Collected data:

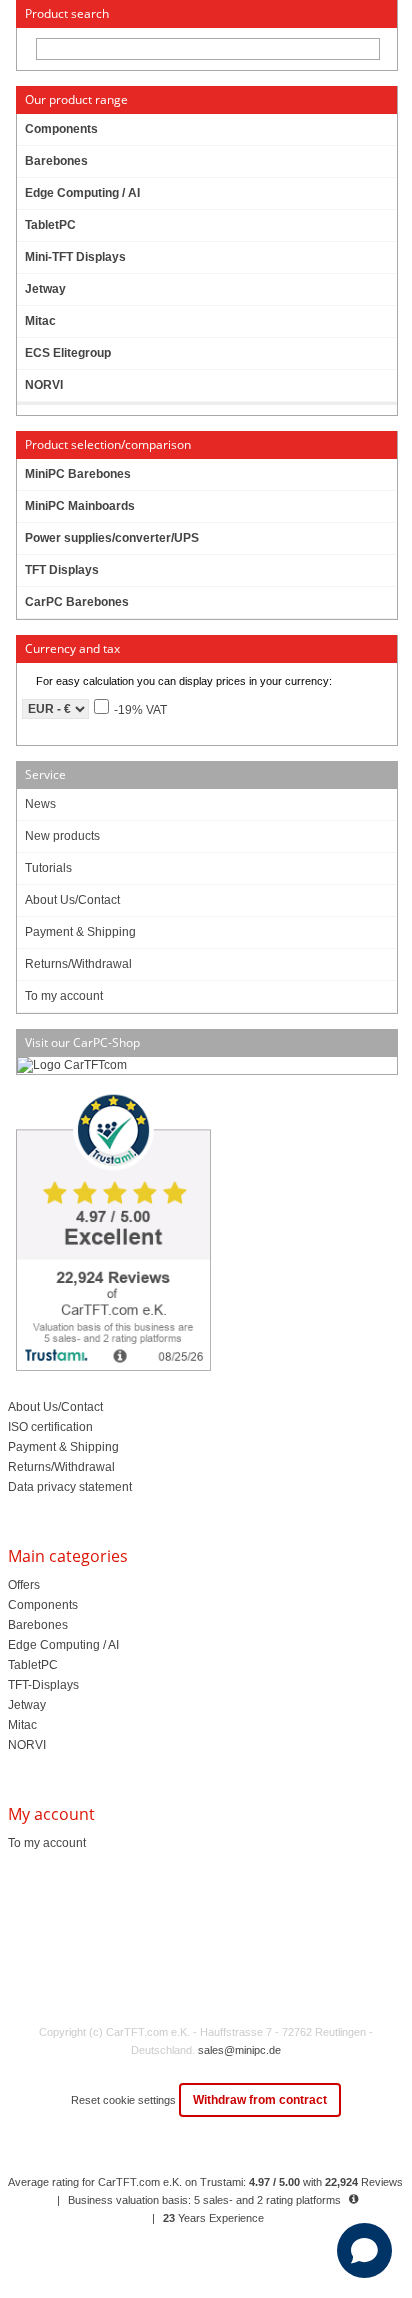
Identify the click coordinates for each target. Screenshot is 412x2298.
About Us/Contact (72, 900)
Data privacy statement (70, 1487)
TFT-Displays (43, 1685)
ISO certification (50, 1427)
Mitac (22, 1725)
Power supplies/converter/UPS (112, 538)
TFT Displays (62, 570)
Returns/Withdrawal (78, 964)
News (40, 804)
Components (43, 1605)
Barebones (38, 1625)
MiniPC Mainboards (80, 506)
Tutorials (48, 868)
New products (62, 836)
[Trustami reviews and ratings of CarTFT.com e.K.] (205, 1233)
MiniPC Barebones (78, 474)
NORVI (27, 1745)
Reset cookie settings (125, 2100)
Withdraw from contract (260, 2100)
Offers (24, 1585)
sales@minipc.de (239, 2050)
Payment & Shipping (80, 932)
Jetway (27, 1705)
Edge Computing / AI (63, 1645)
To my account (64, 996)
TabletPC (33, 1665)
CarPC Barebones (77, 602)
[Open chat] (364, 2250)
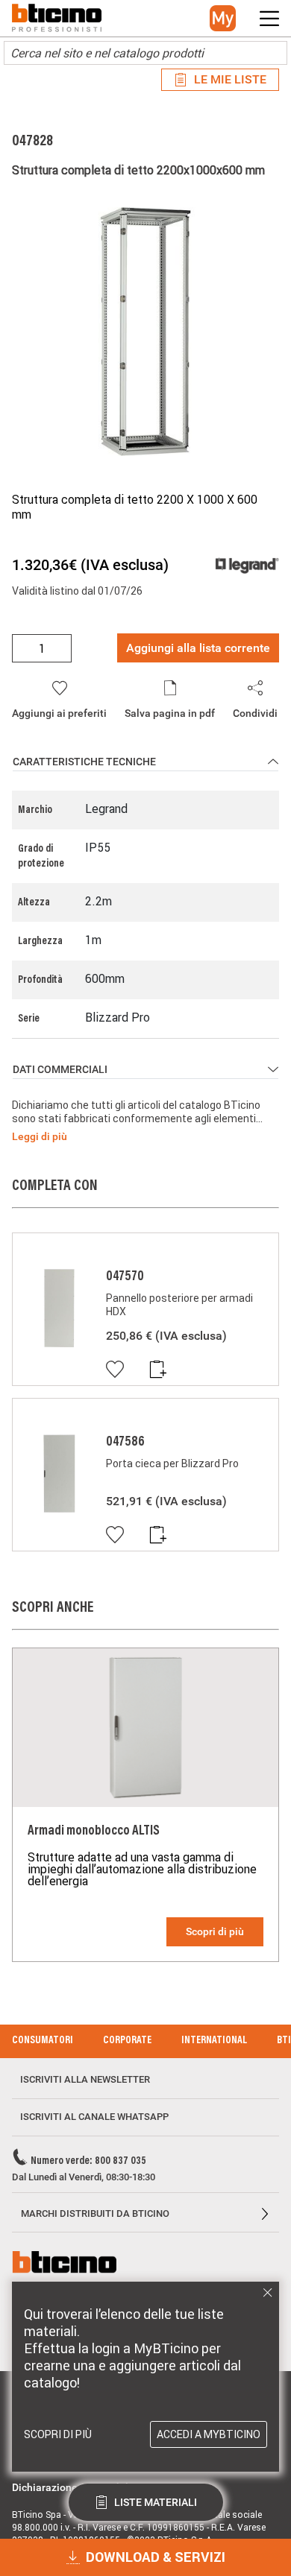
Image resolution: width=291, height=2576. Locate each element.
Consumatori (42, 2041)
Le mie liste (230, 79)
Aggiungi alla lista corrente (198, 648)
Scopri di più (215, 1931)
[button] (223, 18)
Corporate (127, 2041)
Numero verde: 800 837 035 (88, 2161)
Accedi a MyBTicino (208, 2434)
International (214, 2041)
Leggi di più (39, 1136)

■ TASK ■
An exact reproduction of every record above is required, with no pictures included.

■ SOLUTION BELOW ■
Identify the click coordinates for each target. Screenshot is 412x2298.
About Us/Contact (72, 900)
Data privacy statement (70, 1487)
TFT-Displays (43, 1685)
ISO certification (50, 1427)
Mitac (22, 1725)
Power supplies/converter/UPS (112, 538)
TFT Displays (62, 570)
Returns/Withdrawal (78, 964)
News (40, 804)
Components (43, 1605)
Barebones (38, 1625)
MiniPC Mainboards (80, 506)
Tutorials (48, 868)
New products (62, 836)
[Trustami reviews and ratings of CarTFT.com e.K.] (205, 1233)
MiniPC Barebones (78, 474)
NORVI (27, 1745)
Reset cookie settings (125, 2100)
Withdraw from contract (260, 2100)
Offers (24, 1585)
sales@minipc.de (239, 2050)
Payment & Shipping (80, 932)
Jetway (27, 1705)
Edge Computing / AI (63, 1645)
To my account (64, 996)
TabletPC (33, 1665)
CarPC Barebones (77, 602)
[Open chat] (364, 2250)
Image resolution: width=291, height=2576. Locate each element.
Consumatori (42, 2041)
Le mie liste (230, 79)
Aggiungi alla lista corrente (198, 648)
Scopri di più (215, 1931)
[button] (223, 18)
Corporate (127, 2041)
Numero verde: 800 837 035 (88, 2161)
Accedi a MyBTicino (208, 2434)
International (214, 2041)
Leggi di più (39, 1136)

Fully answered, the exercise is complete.